Hahaha kau mengakui itu juga ya Xander jr. Hahaha

Kupikir cinta itu buta. Tapi, aku tidak buta. Aku melihat kedua sisi yang melekat pada dirinya. Aku...tidak menyangka aku sanggup bertahan disisinya hingga saat ini.

Dulu, sebelum kau datang, Xander membuatku gila! Dia membuatku ingin membunuh diriku sendiri! Ya kau benar! Memang sudah gila pria itu.

Tapi saat ia datang membawamu kerumah, itulah celah sempit yang berhasil kuintip. Ada kebaikan di hatinya. Hubungan kami tidak berjalan seperti pasangan pada umumnya. Ah, Xander kan memang gila! Apa yang kau harapkan? Hahaha

Terlepas dari semua sikap Xander yang aku bahkan kadang tidak mengerti apa maunya, aku justru benar-benar jatuh cinta padanya.

Xander terdiam saat mendengar rekaman ulang recordernya.

Xander jr. Aku pikir setelah menikah, tidak ada lagi drama dihidupku! Aku bisa hidup tenang, damai, dan bahagia dengannya untuk menyambut bayi kami yang akan lahir beberapa bulan lagi.

Tapi sayangnya, harapan tinggal harapan. Aku patah hati, Xander, mendengarmu menuduhku mengandung anak Sam.

Terdengar helaan nafas. Suara diam terjeda untuk beberapa waktu.

Andai kau bisa bicara, mungkin kau bisa membantuku mengatakan pada Xander bahwa aku mencintainya dengan sepenuh hatiku. Aku menjaga diri dan hatiku untuknya. Tidak ada pria lain even itu Sam yang berani dan bisa menyentuhku. Aku tidak serendah itu bercinta dengan Sam saat aku mencintai Xander sepenuh hatiku.

Menurutmu, apa aku bisa bertahan dirumah ini?

Wofff!

Ya ya, kau juga tidak yakin ya ? Aku sanggup menerima siksaan yang Xander berikan. Aku sanggup menghadapi Xander yang mudah berubah suasana hatinya. Aku sanggup menerima pukulan yang Xander tujukan padaku tapi tidak untuk bayi di kandunganku.

Terdengar suara Xander jr mengerang pada Violetta seolah ia ikut merasakan pedih hatinya.

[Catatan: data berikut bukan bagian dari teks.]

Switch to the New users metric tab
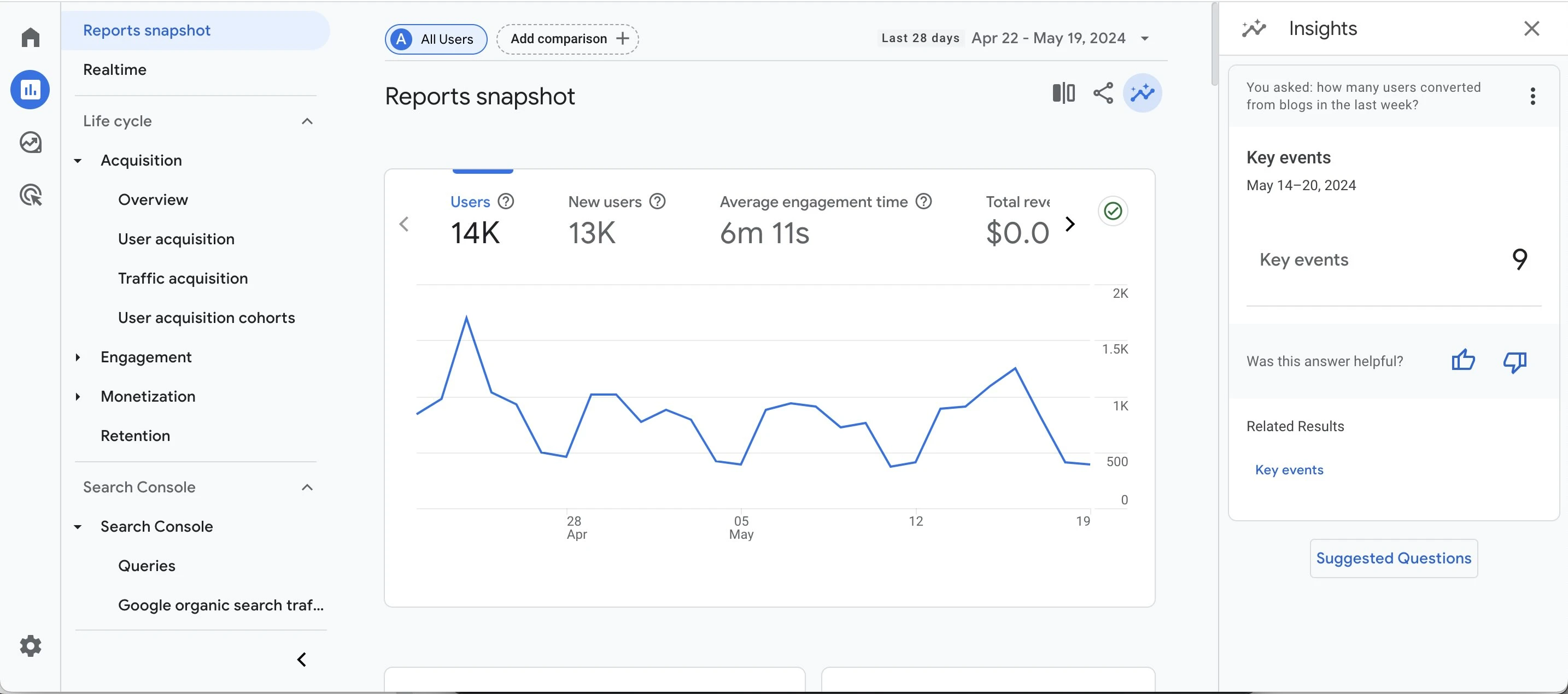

Aku harus pergi. Aku tidak bisa disini, setidaknya hingga bayiku lahir. Saat ini aku tidak bisa membuktikan kalau ini bayi Xander. Tapi aku harus berusaha menjaganya tetap hidup, melahirkannya lalu membuktikan pada pria gila itu kalau ini adalah hasil perbuatannya! Ya! Aku pergi untuk melindungi bayiku!

Xander terduduk lemas di tanah dengan recorder yang terus memutar rekamannya. Untuk beberapa menit tidak ada suara selain Xander jr yang menggonggong kecil yang sepertinya tengah berlari mengejar sesuatu.

Good boy. Tolong jaga Xander untukku, ya? Sampaikan padanya bahwa aku mencintainya

Setelah itu, tidak ada lagi suara Violetta. Violetta telah pergi untuk melindungi bayinya.